# Exercise aim:
With the pictures omitted, set down exactly the lines from the one that contains "Open the text color picker" through the last line of the data.

[Saved data entries]
---+---
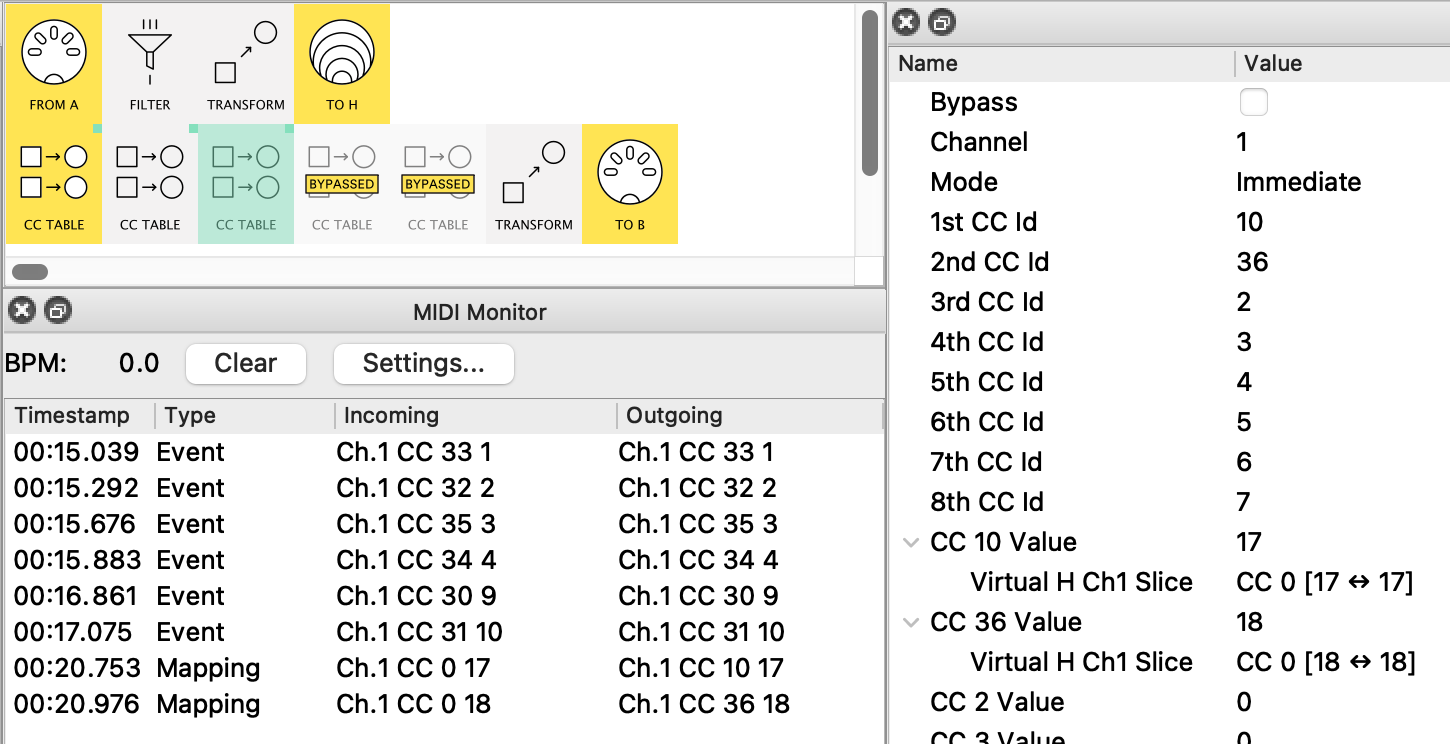Click the FILTER funnel node
The width and height of the screenshot is (1450, 744).
[x=150, y=62]
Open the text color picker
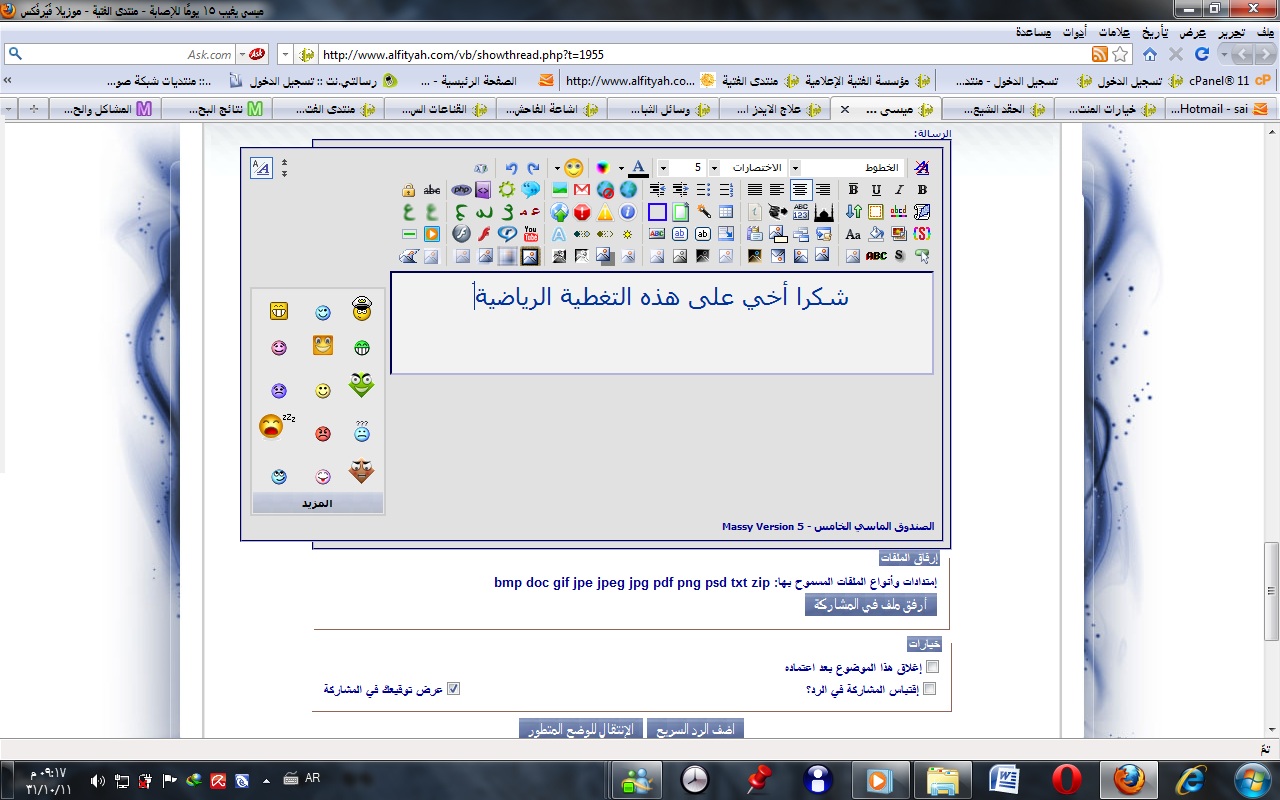Viewport: 1280px width, 800px height. 637,168
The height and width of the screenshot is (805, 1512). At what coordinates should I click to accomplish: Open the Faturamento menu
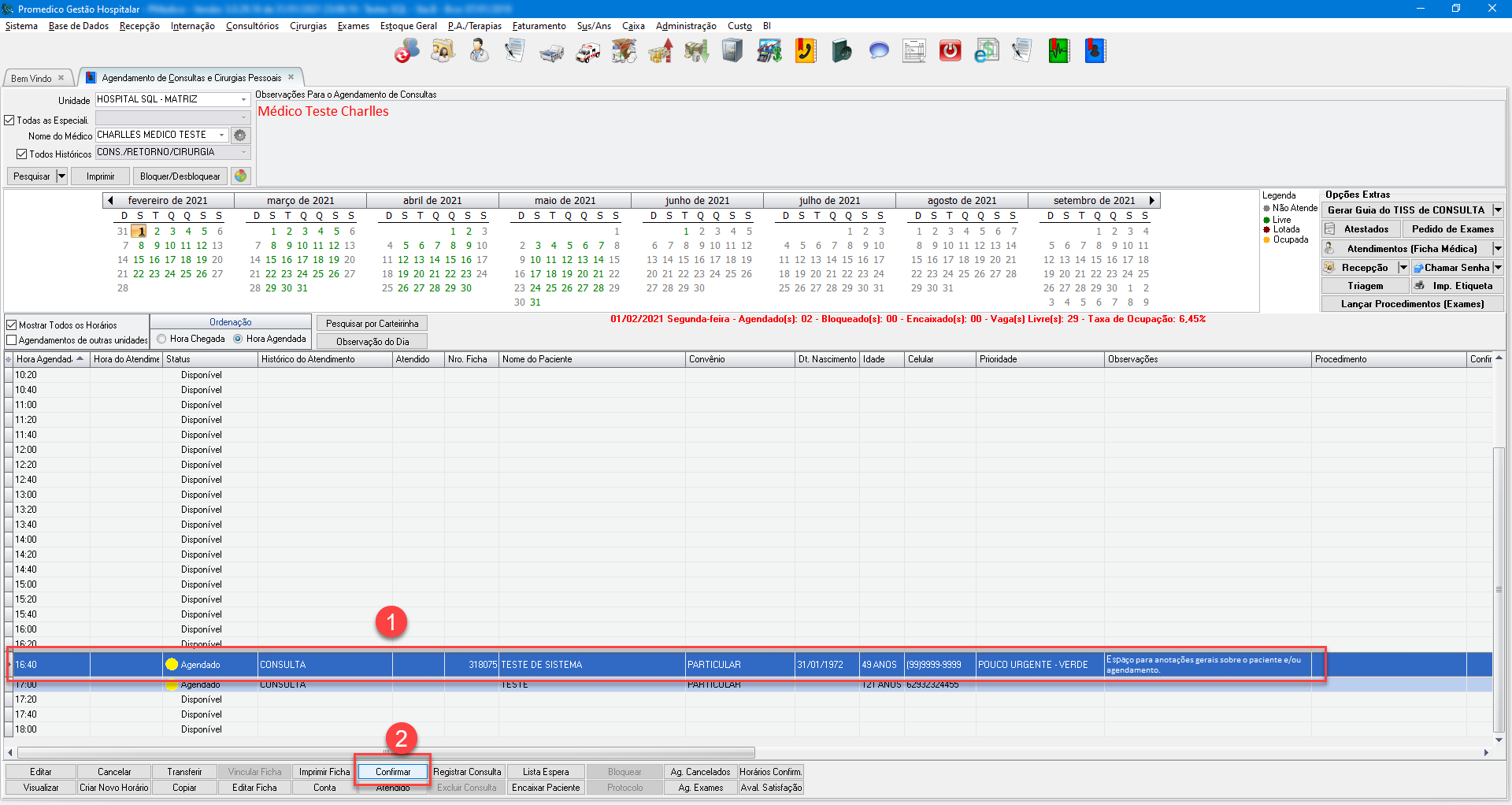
---+---
# Response area:
Open the text color picker
Viewport: 1280px width, 800px height. 637,168
The height and width of the screenshot is (805, 1512). At what coordinates should I click to accomplish: Open the Faturamento menu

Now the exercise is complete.